Eberl, D.D., 2003. User's guide to RockJock - A program for determining quantitative mineralogy from powder X-ray diffraction data. Boulder, CA.


RockJock synthetic mixtures

Description

A multiXY list containing 8 XRPD measurements (Cu K-alpha radiation) of synthetic mixtures that can be used to assess accuracy of quantitative analysis from the fps() and afps() functions. The mixtures contain various amounts of quartz (QUARTZ standard of the rockjock library), K-feldspar (ORDERED_MICROCLINE), plagioclase (LABRADORITE), kaolinite (KAOLINITE_DRY_BRANCH), dioctahedral smectite (MONTMORILLIONITE_WYO), illite (ILLITE_1M_RM30) and corundum (CORUNDUM).

Usage

rockjock_mixtures

Format

A multiXY list of 8 components, each comprised of two columns. Column tth specifies the 2theta axis and counts specifies the count intensities.
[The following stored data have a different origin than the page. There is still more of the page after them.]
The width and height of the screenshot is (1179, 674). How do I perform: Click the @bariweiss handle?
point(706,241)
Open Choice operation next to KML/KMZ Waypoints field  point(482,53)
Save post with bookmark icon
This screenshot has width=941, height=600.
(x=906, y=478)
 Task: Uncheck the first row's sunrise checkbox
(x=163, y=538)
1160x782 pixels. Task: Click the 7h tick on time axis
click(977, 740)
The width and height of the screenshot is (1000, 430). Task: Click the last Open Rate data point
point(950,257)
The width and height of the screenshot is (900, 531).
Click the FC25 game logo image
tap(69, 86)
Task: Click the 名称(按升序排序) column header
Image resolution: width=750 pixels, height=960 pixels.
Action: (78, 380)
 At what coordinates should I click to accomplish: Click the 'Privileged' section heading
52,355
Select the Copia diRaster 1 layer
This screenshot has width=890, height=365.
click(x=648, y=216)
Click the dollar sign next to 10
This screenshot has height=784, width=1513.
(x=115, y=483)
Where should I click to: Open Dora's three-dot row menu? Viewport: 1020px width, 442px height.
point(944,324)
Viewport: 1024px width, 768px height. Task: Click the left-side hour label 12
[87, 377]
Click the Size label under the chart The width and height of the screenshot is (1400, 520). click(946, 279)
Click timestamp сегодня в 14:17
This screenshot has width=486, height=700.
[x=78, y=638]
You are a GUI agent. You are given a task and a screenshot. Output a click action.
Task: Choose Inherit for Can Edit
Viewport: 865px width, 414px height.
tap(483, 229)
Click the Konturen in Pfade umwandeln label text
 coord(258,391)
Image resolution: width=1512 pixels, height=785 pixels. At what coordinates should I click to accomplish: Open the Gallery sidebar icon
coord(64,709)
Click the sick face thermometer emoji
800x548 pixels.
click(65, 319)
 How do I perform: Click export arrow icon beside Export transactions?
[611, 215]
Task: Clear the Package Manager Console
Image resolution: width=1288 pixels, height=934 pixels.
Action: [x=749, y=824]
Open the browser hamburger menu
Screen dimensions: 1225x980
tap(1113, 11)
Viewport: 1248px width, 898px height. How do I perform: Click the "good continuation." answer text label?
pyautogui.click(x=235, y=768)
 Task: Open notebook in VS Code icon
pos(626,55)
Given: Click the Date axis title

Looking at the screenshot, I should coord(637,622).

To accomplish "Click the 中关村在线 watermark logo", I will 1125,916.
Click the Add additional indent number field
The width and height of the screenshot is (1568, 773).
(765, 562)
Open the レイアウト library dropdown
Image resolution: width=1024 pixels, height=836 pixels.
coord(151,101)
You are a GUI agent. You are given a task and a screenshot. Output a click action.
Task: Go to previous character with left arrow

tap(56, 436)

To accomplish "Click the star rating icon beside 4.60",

The mixtures have to following compositions that are also tabulated in the rockjock_weights data.

Mix1

Contains: 4 % K-feldspar, 20 % plagioclase, 12 % kaolinite, 36 % dioctahedral smectite, 8 % illite and 20 % corundum.

Mix2

Contains: 4 % quartz, 8 % K-feldspar, 36 % plagioclase, 20 % kaolinite, 12 % illite and 20 % corundum.

Mix3

Contains: 8 % quartz, 12 % K-feldspar, 36 % kaolinite, 4 % dioctahedral smectite, 20 % illite and 20 % corundum.

Mix4

Contains: 12 % quartz, 20 % K-feldspar, 4 % plagioclase, 8 % dioctahedral smectite, 36 % illite and 20 % corundum.

Mix5

Contains: 20 % quartz, 36 % K-feldspar, 8 % plagioclase, 4 % kaolinite, 12 % dioctahedral smectite and 20 % corundum.

Mix6

Contains: 36 % quartz, 12 % plagioclase, 8 % kaolinite, 20 % dioctahedral smectite, 4 % illite and 20 % corundum.

Mix7

Contains: 8 % K-feldspar, 40 % plagioclase, 4 % kaolinite, 12 % dioctahedral smectite, 16 % illite and 20 % corundum.

Mix8

Contains: 8 % quartz, 4 % K-feldspar, 4 % plagioclase, 24 % dioctahedral smectite, 40 % illite and 20 % corundum.

Author(s)

Dennis Eberl

References

Eberl, D.D., 2003. User's guide to RockJock - A program for determining quantitative mineralogy from powder X-ray diffraction data. Boulder, CA.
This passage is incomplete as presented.